Originals here of the 2011 parts:
http://media.wolfpackmotorsports.com..._display_media
http://media.wolfpackmotorsports.com..._display_media
http://media.wolfpackmotorsports.com..._display_media
http://media.wolfpackmotorsports.com..._display_media
http://media.wolfpackmotorsports.com..._display_media
http://media.wolfpackmotorsports.com..._display_media

[Z]

William,

I have no idea what a "negative Ghostrider" is, but I am certain that "Profligacy 1.01" is indeed now a core subject of the modern Engineering curriculum (which explains why it is so widely practised in the western world's "LVHM" industries = shiny junk that doesn't work well). And "Critical Thinking 1.01" has long been abandoned as too "old-school" for this modern age...
~o0o~

I cannot speak to the floppiness of such a design but ...
...
The key is to assess FSAE designs relative to the real world industry that FSAE most closely resembles ... low-volume high-mix (LVHM) manufacturing...
So yes machining it from billet 7075 is expensive material wise and possibly machine time wise. However ...

I would say that the key to assessing FSAE designs is that the BEST DESIGN is the one that helps the Team score MOST POINTS at the competition. (Unless your goal is to lose? Is it? )

So the most important factor is reliability, which here includes fatigue-life and strength (because no-finish = no-points). Next in importance are things like stiffness (important for hub-assemblies), speed of manufacture, mass, and cost, with all of these having to be assessed very objectively with carefully estimated NUMBERS that reflect "point-scoreability". Least important, although too often given undue weight by FSAEers, is "bling".
~o0o~

Anyway, your analysis of the various options is, sadly, and very typically in Engineering these days, a distorted and subjective one with next to NO NUMBERS. For example,

Fabricated steel "box" upright...
You probably can reach a weight parity, and material costs will likely be lower.
But now your design is more complicated...
How much did that extra design time cost you? ...
Designing for a single item made from a homogeneous material is more straight forward than a welded structure...
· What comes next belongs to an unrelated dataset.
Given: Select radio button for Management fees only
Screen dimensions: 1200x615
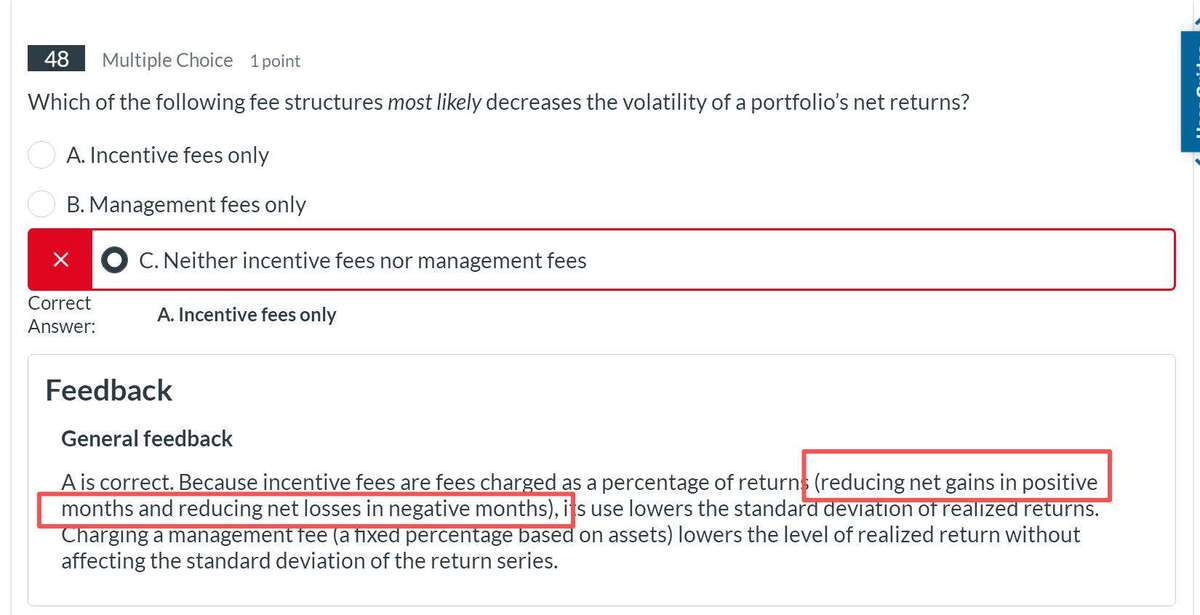Looking at the screenshot, I should [x=41, y=204].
It only takes a bit of experience making these things to know that the subjective bias you have given to the above analysis is hogwash!

Specifically, your suggestion that the design of a folded-sheet-steel upright is somehow "more complicated" than that of a billet-machined upright is baseless. Why? I am sure that many people who have done it both ways will argue the opposite.
~o0o~

And another example,

Also you now have 3 process steps (sheet metal cutting, welding, final machining) compared to just one.

Since when is it NECESSARILY the case that "A + B + C > D"!?

This is a really STUPID ASSUMPTION, although, again, very common in modern Engineering. (For those struggling with this, try A = 2, B = 7, C = 0.0015, and ... D = 9,274,357!)

The above is the sort of nonsensical argument used by soap salesman flogging their product to dimwits, or politicians trying to get you to vote for them. Yes, sadly it does work well, and on too many people. Ahh..., H. Sapiens, the "wise one"!

But you will never win an FSAE comp using that sort of reasoning.
~o0o~

Or you can just hog it out of billet.
...
In the LVHM world making parts from billet is a totally reasonable thing to do.

That "LVHM world" is mostly about profligacy and bling. Selling junk to dimwits.

FSAE is supposed to be about engineering a fast car that scores maximum competition points. Many different ways to do this (eg. as one alternative not covered above, buy hub-assembly off-the-shelf...). Following the latest profligate fashion is not one of them.

Z

(PS. I remember this issue coming up before. There I suggested you students look at the countless, cheap, "Made in China" bicycles available in your supermarkets. These have many parts that look as if they are billet-machined, or forged, or investment-cast++, but they are actually sheet-metal fabrications. These parts are lightweight, strong, stiff, (so structurally very efficient), but obviously also very quick and cheap to make. And they look good. Go look at them, and learn...)

[BillCobb]

Negative, Ghost Rider, the pattern is full. (Request for a fly-by to an Air Boss).